February 3, 2023
This month, we celebrate lupus warrior Kaamilah Gilyard who is determined to change the lives of future generations by working hard to ensure equal representation of African Americans in lupus clinical studies.
Having suffered greatly as a teenager to get a diagnosis of her lupus symptoms, Kaamilah is determined that today’s teens and those of the future should never go through anything similar. Her journey has not been easy with serious complications and several hospital stays over the years. But she sees having lupus as her call to inspire others to take action from getting diagnosed, seeking proper care, advocating for lupus federal funding, and supporting lupus research.
Kaamilah views clinical trial participation as a moral obligation, particularly as an African American woman. “Lupus is not a black disease, but people who look like me are at greater risk and have a higher rate of its most severe forms. If we don’t feel obligated to support research for our community, then who is supposed to do it? And if we don’t, how can we know if the drugs being tested will work for us?”
To Kaamilah, encouraging her community to take part in lupus research is her way of furthering efforts to overcome the lack of diversity in trials and the lack of equity in healthcare among populations of color.
Following her conscience, Kaamliah already has been in four clinical trials. Her first trial looked at the genetic links to lupus, and she joined with her sister who has another autoimmune disease. Next, she began to join clinical trials that tested potential new treatments. Not all have proven successful, but Kaamilah values them as an opportunity to keep fighting for a better life.
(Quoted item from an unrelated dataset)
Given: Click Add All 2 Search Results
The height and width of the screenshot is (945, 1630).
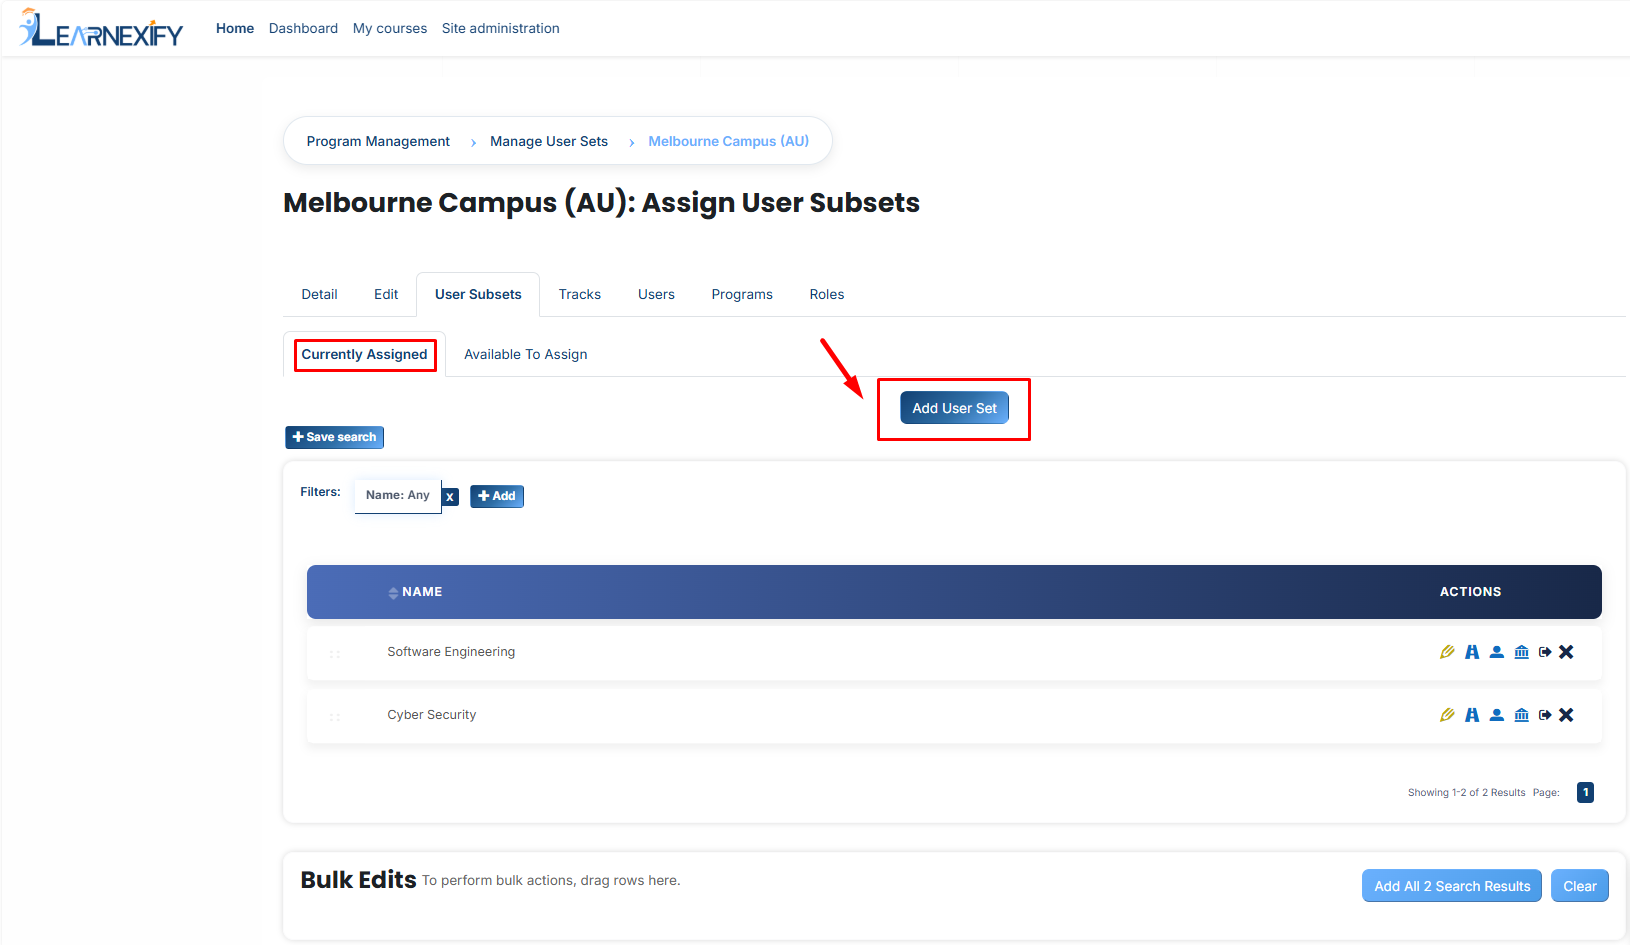Looking at the screenshot, I should pos(1452,886).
“I can’t afford to stop fighting, not just for myself but for family members and people I love. Even as we are getting better medications, the end goal is a cure. You may not reap the benefits in your lifetime. But maybe your daughter, your granddaughter will.
Her words are so moving, they speak for themselves. “We have to show up in the research process. By participating in clinical studies, you get to speak up for yourself, family members and even those who aren’t born yet. Imagine how good it will feel if you’re in a trial and it works! You’ll be part of better treatments, part of the cure!”